-- Begin TEXT EXCERPT --

Phase constituents of Fe–Al–Ni alloys slowly cooled to room temperature at 80°C/h.

3.2. Strength and Damping Capacity of Fe–Al–Ni Alloys

Figure 4 shows the stress-strain curves of Fe–23.0Al–2.0–10.0Ni alloys compressed at room temperature. Fe–23.0Al binary alloys exhibit a yield stress (σ_y) of about 570 MPa. The σ_y increases with increasing amount of Ni doping and exceeds 1 GPa at and above 4.0 at%Ni. As shown in Fig. 2, the β′-NiAl phase also precipitated at and above 4.0 at%Ni. This means that strengthening by Ni doping in Fe–Al alloys is closely related to the β′-NiAl precipitation. Variation in Q^–1 with ε in Fe–23.0Al–0–10.0Ni alloys is shown in Fig. 5. Binary Fe–23.0Al and ternary Fe–23.0Al–10.0Ni alloys demonstrate low Q^–1 values in the wide ε range. However, the Q^–1 in Fe–23.0Al–2.0–8.0Ni alloys increases rapidly with increasing ε up to about 1×10^–4. After showing a peak, further increase in ε results in a decrease in Q^–1 followed by the saturation. The ε dependence of Q^–1 in the alloys is in good agreement with magneto-mechanical damping.^{5,6,7,8,9,10,11)} Moreover, the peak value of Q^–1 (Q^–1_max) at Ni contents between 4.0 at% and 8.0 at% exceeds 0.032.

Fig. 4.

Stress-strain curves of Fe–23.0Al–2.0–10.0Ni alloys compressed at room temperature.

Fig. 5.

ε dependence of Q^–1 in Fe–23.0Al–0–10.0Ni alloys at room temperature; f = 1 Hz.

Figure 6 shows change in σ_y and Q^–1_max with amount of Ni in alloys containing 23.0 at%Al. Both σ_y and Q^–1_max rise abruptly at around 4.0 at%Ni and remain almost constant up to 8.0 at%Ni. The precipitation of β′-NiAl started around 4.0 at%Ni, suggesting that the strength and damping capacity of Fe–Al–Ni alloys are closely related to the β′ precipitation. However, further increase in Ni content results in a decrease in Q^–1_max though the σ_y remains almost constant at and above 4.0 at%Ni. Hence, appropriate amounts of Ni doping were found to be effective in the increase in both σ_y and Q^–1.

Fig. 6.

Variation in σ_y and Q^–1_max with amount of Ni in alloys containing 23.0 at%Al; at room temperature, f = 1 Hz.

-- End TEXT EXCERPT --
-- Begin DATASET --

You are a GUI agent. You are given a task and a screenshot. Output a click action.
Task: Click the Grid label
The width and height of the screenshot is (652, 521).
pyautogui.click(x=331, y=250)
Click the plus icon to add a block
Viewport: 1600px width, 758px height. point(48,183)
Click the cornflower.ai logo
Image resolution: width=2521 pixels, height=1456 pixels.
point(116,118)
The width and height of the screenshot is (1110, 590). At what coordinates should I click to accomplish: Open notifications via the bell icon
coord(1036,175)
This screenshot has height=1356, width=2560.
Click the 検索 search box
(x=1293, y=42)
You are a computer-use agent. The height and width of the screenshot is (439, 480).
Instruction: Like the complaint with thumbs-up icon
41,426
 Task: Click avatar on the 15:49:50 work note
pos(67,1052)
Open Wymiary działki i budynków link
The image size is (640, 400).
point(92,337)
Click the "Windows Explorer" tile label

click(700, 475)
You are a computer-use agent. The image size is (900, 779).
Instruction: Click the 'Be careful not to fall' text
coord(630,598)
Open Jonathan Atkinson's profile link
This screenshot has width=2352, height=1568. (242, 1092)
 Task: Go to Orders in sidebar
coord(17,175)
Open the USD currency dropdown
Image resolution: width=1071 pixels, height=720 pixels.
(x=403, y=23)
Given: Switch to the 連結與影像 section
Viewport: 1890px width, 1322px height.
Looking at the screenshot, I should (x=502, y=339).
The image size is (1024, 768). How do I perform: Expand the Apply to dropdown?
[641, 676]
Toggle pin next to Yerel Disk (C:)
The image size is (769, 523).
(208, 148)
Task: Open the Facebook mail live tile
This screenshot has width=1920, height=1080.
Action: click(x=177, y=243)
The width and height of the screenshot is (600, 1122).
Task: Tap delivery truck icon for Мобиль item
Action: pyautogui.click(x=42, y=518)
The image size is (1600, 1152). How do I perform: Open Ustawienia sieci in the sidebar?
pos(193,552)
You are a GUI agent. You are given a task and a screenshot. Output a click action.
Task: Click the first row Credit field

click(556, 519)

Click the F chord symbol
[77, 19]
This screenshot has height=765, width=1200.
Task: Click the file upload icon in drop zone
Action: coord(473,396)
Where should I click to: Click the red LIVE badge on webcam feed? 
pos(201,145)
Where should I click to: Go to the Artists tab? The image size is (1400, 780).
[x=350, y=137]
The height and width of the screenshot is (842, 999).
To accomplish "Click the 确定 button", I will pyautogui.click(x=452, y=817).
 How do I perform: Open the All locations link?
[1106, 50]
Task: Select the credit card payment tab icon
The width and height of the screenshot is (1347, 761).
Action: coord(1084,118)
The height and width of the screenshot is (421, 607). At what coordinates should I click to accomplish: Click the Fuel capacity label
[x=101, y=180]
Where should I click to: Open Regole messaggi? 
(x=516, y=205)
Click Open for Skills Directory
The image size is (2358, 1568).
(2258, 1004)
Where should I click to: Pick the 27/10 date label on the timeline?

-- End DATASET --

# [BRIEF 1]
Repeat the passage on Fe–Al–Ni alloys word for word, between "ε dependence of Q^–1 in Fe–23.0Al–0–10.0Ni" and "σ_y and Q^–1.", inclusive.
# [BRIEF 2]
From the entries, give back the lines between the ones holding "Click the cornflower.ai logo" and "coord(1036,175)", inclusive, with "bell icon" changed to "envelope icon" and nothing else altered. Return only those lines.
The passage on Fe–Al–Ni alloys and the entries are unrelated pieces of material.

# [CORRECT OUTPUT 1]
ε dependence of Q^–1 in Fe–23.0Al–0–10.0Ni alloys at room temperature; f = 1 Hz.

Figure 6 shows change in σ_y and Q^–1_max with amount of Ni in alloys containing 23.0 at%Al. Both σ_y and Q^–1_max rise abruptly at around 4.0 at%Ni and remain almost constant up to 8.0 at%Ni. The precipitation of β′-NiAl started around 4.0 at%Ni, suggesting that the strength and damping capacity of Fe–Al–Ni alloys are closely related to the β′ precipitation. However, further increase in Ni content results in a decrease in Q^–1_max though the σ_y remains almost constant at and above 4.0 at%Ni. Hence, appropriate amounts of Ni doping were found to be effective in the increase in both σ_y and Q^–1.

# [CORRECT OUTPUT 2]
Click the cornflower.ai logo
Image resolution: width=2521 pixels, height=1456 pixels.
point(116,118)
The width and height of the screenshot is (1110, 590). At what coordinates should I click to accomplish: Open notifications via the envelope icon
coord(1036,175)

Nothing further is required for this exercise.